- Born: Earl Irvin West May 18, 1920 Carmel, Indiana, U.S.
- Died: February 4, 2011 (aged 90) Memphis, Tennessee, U.S.
- Education: Ph.D American History
- Alma mater: Butler University Indiana University Bloomington
- Occupation: Professor of church history
- Years active: 1949–2004
- Organization: Harding School of Theology
- Known for: American Restoration Movement history
- Notable work: Search for the Ancient Order

= Earl Irvin West =

American Restoration movement historian

Earl Irvin West (May 18, 1920, Carmel, Indiana – February 4, 2011, Memphis, Tennessee) was a historian of the Restoration Movement. He was known for his multivolume work Search for the Ancient Order, published incrementally from 1949 to 1993.

Although he lived in Indianapolis, Indiana, and was the minister for two different congregations; he also served for many years as professor of church history at Harding Graduate School of Religion in Memphis, Tennessee, now Harding School of Theology, commuting once a week to Memphis.

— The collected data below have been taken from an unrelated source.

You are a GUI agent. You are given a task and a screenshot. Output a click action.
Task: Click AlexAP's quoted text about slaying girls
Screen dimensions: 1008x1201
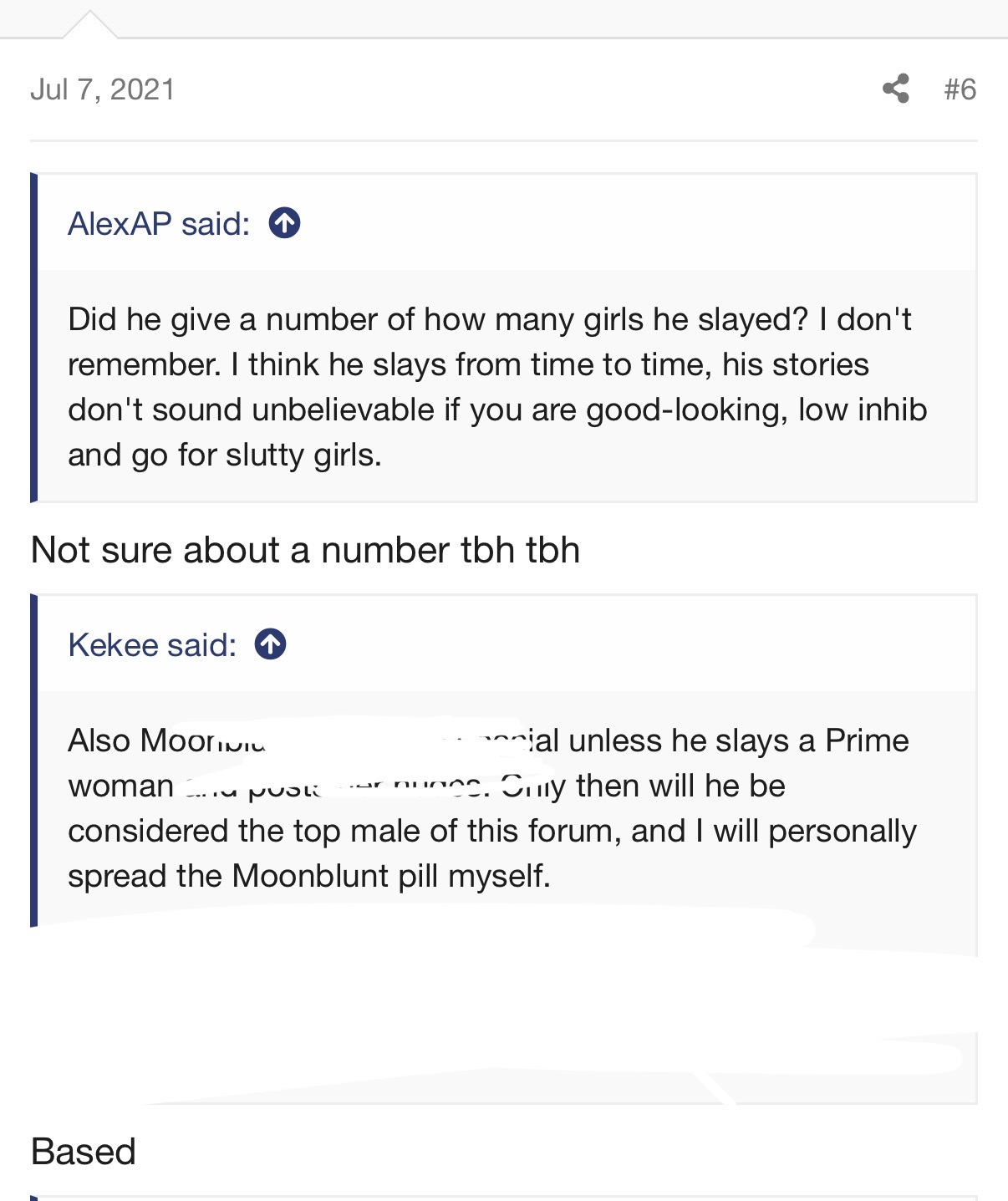[497, 387]
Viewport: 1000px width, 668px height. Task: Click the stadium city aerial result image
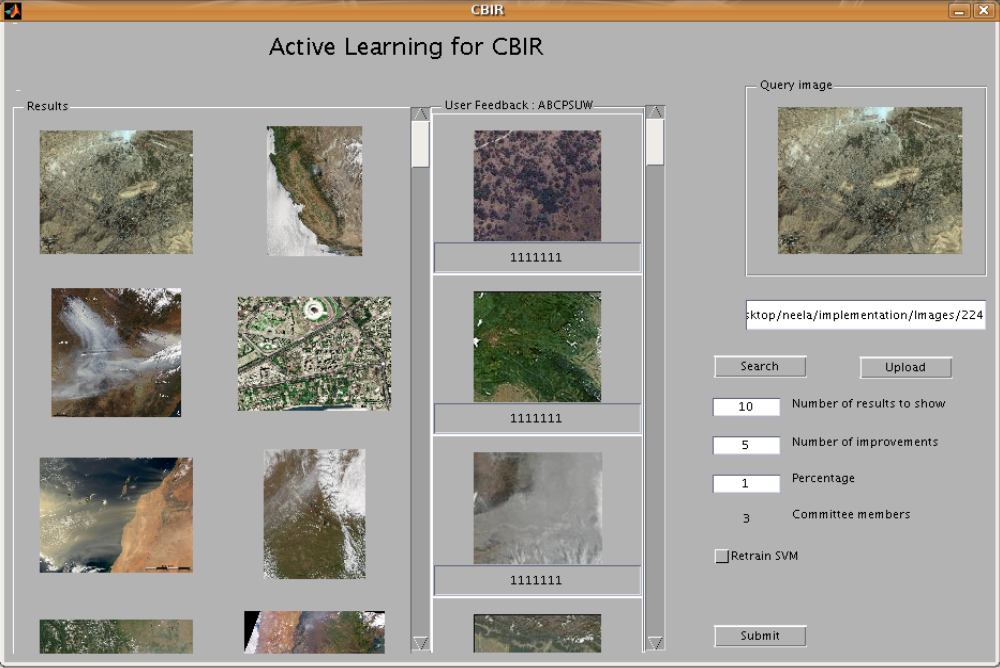point(314,353)
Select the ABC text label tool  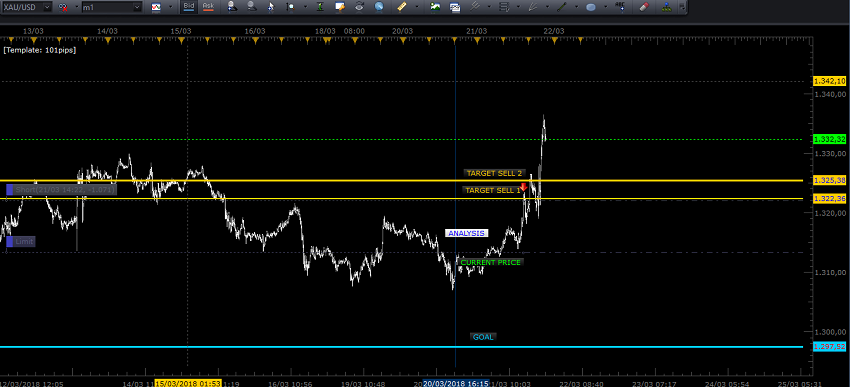(x=620, y=7)
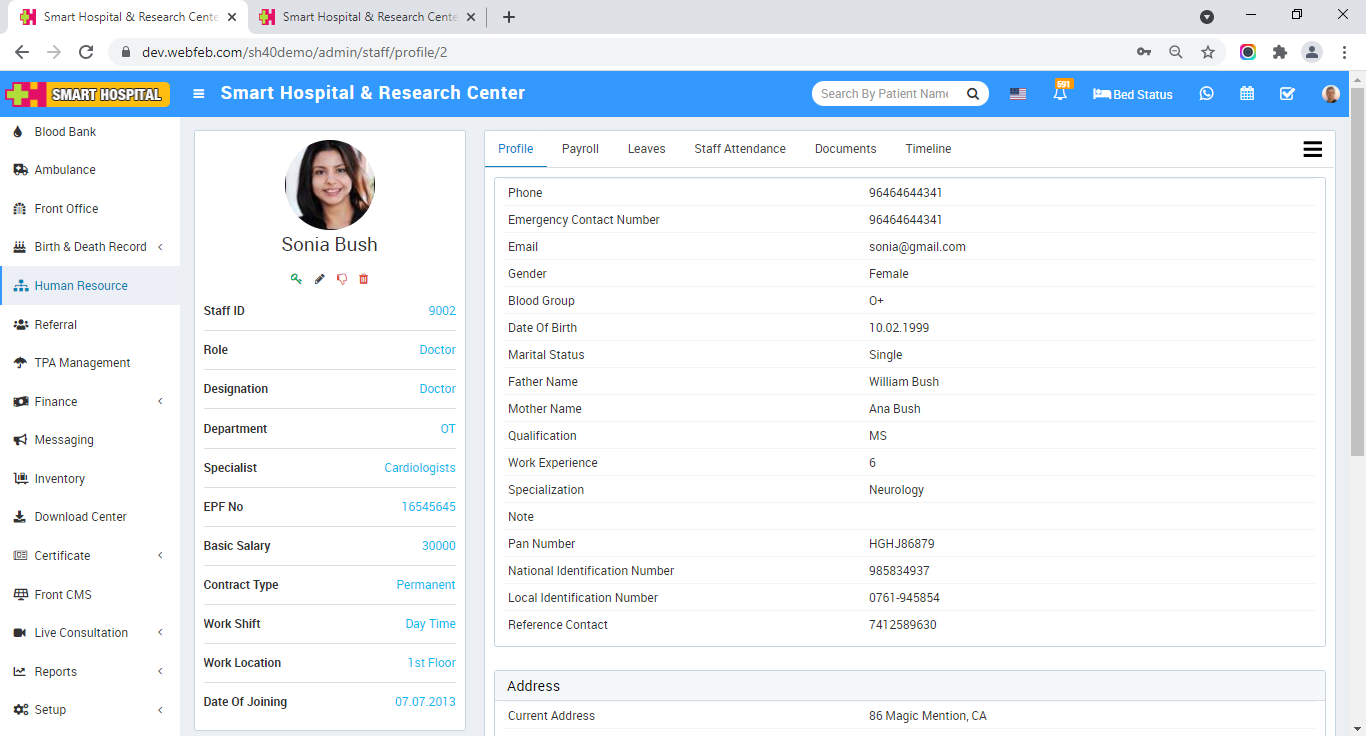This screenshot has height=736, width=1366.
Task: Open the US flag language selector
Action: pos(1018,94)
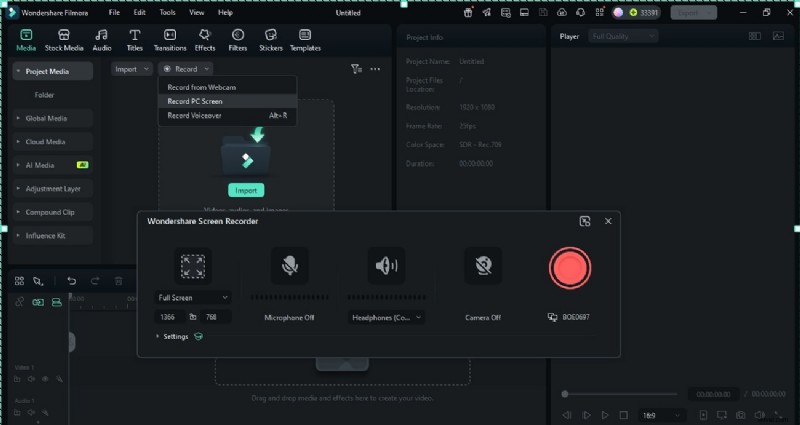Toggle the microphone off icon
Viewport: 800px width, 425px height.
tap(289, 265)
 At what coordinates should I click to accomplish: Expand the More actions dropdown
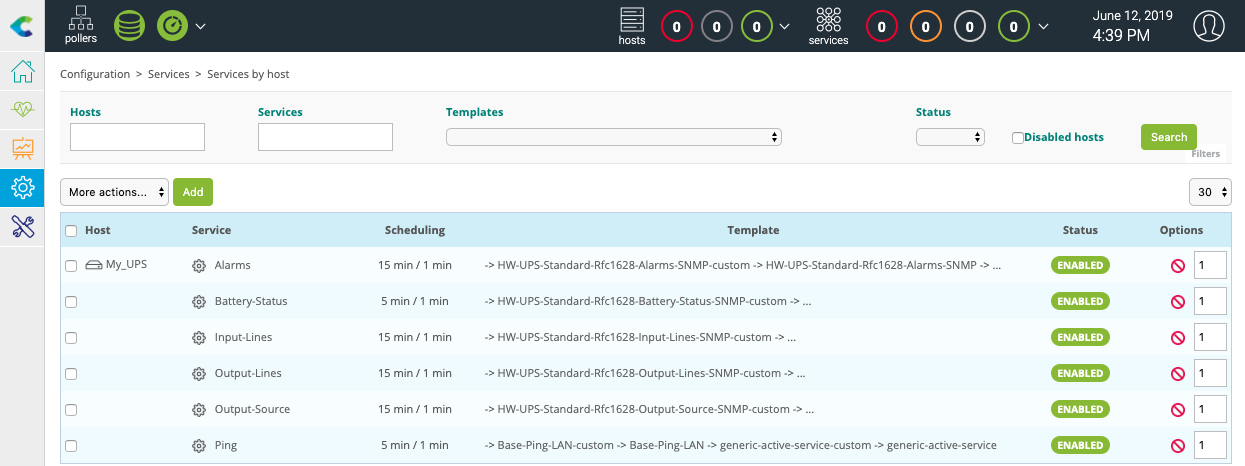[x=114, y=192]
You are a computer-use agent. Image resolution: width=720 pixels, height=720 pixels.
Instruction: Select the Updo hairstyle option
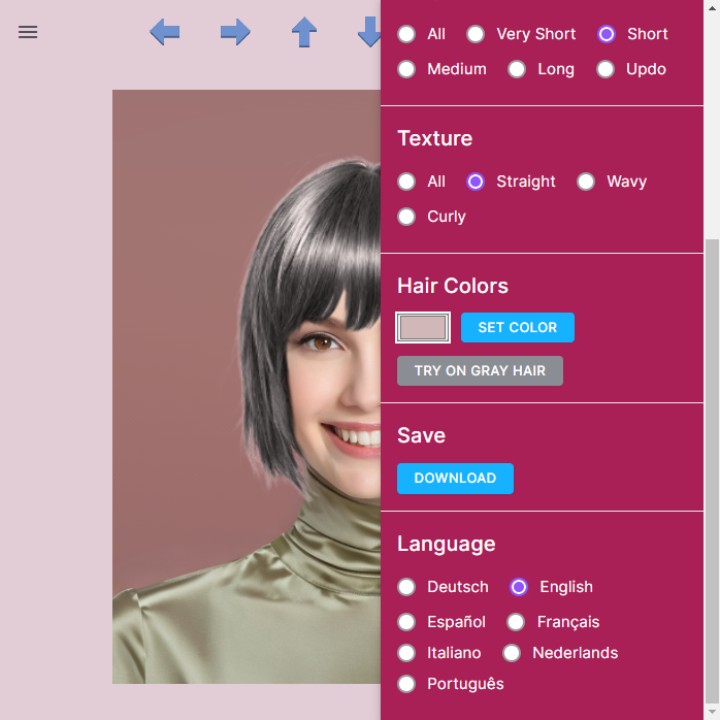[x=606, y=69]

West founded Religious Book Service.

==Early life and education==
West was baptized by Hugo McCord in 1935. He attended Freed–Hardeman University in Tennessee, Abilene Christian University in Texas and Pepperdine University in California. He received a master's degree in divinity and theology from Butler University and a doctorate in American history at Indiana University Bloomington.